- Inabelbel clashes: Part of Mali War
| Date | June 22, 2018 |
| Location | Inabelbel forest, Tombouctou Region, Mali |
| Result | Franco-Malian victory |

Belligerents
- Mali France: Jama'at Nasr al-Islam wal Muslimin

Strength
- Unknown: ~20

Casualties and losses
- None: 15 killed or captured

= Inabelbel clashes =

2018 battle of the Mali War

Clashes at Inabelbel took place on June 22, 2018, between French and Malian forces against Jama'at Nasr al-Islam wal Muslimin.

== Prelude ==
Jama'at Nasr al-Islam wal Muslimin is a coalition of five jihadist groups that initially rebelled against the Malian government in 2012, before amalgamating in 2017 to form JNIM. Throughout 2018, the group spread in southern Tombouctou Region and northern Mopti Region.
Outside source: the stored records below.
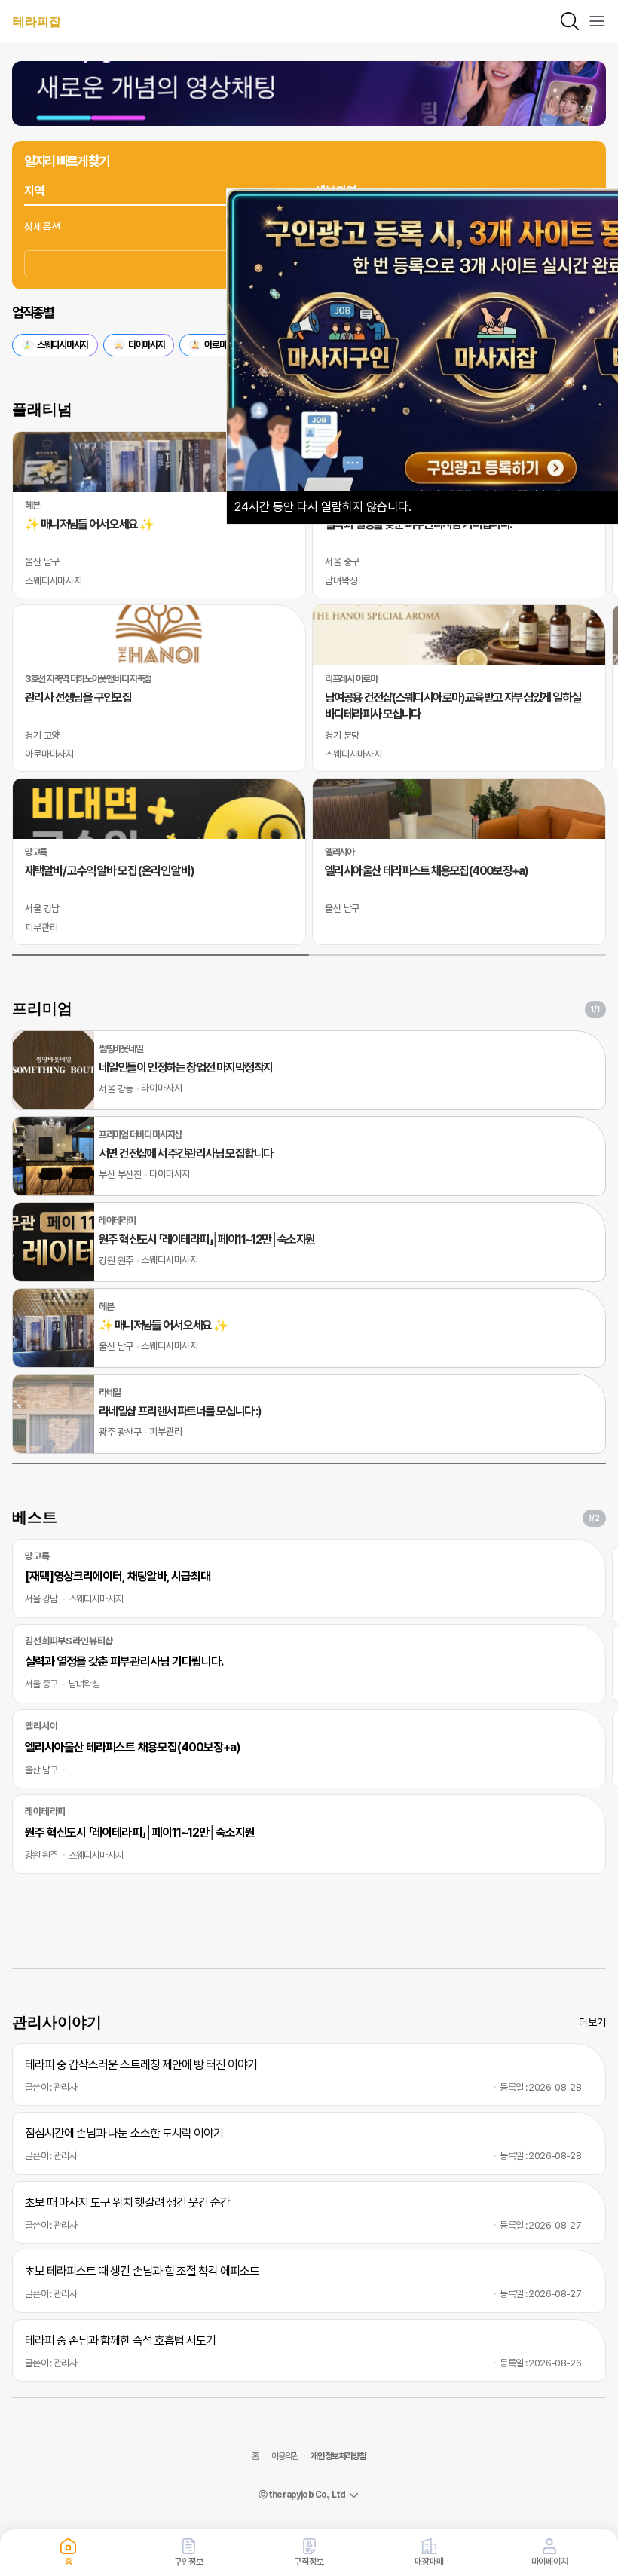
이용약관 (285, 2456)
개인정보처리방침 (338, 2456)
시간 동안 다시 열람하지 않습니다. (322, 507)
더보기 (592, 2022)
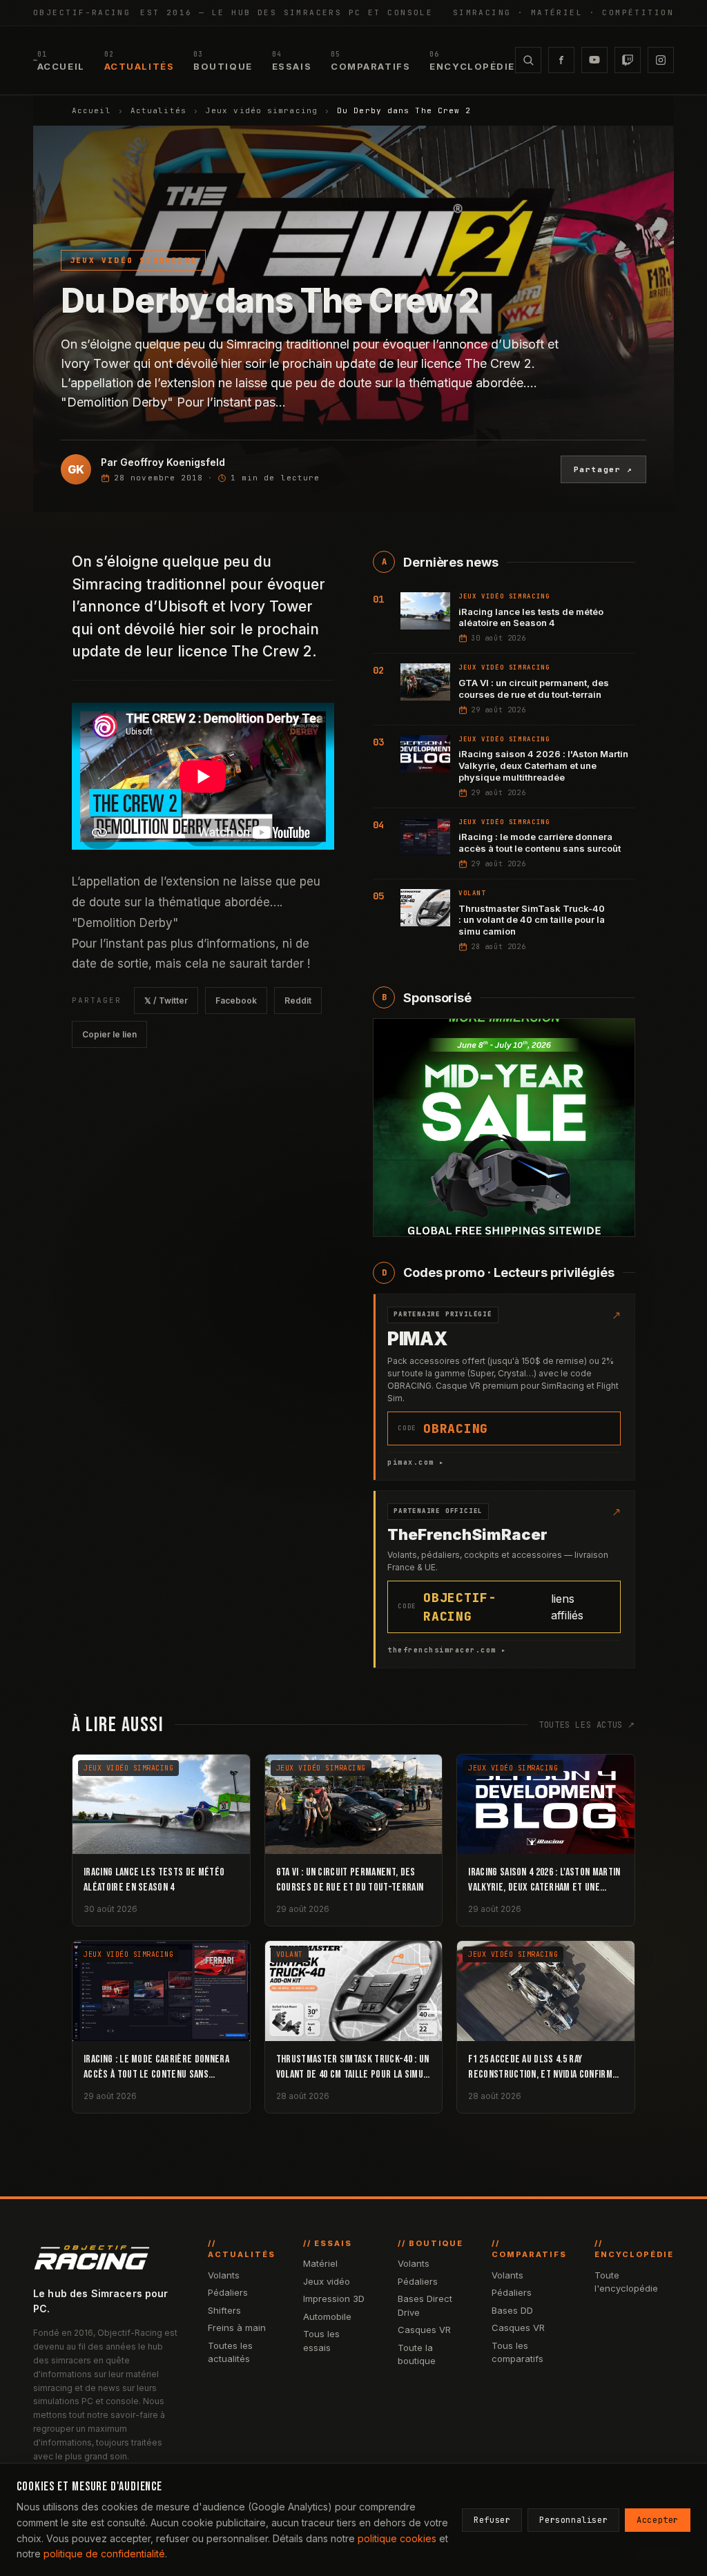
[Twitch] (627, 60)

At the time of the attack in Inabelbel, French and Malian troops were carrying out an operation called "Bani Fonda" in the gourma region of Mali.

== Clashes ==
French and Malian forces were ambushed by JNIM fighters on June 22 while on patrol in the forest near Inabelbel. The jihadists then attacked a group of Malian commandos in the forest. In response, French forces from Operation Barkhane deployed air support and reinforcement. Afterwards, the French general staff reported 15 jihadists were neutralized. Two pick-ups, six motorcycles, and some weaponry was seized.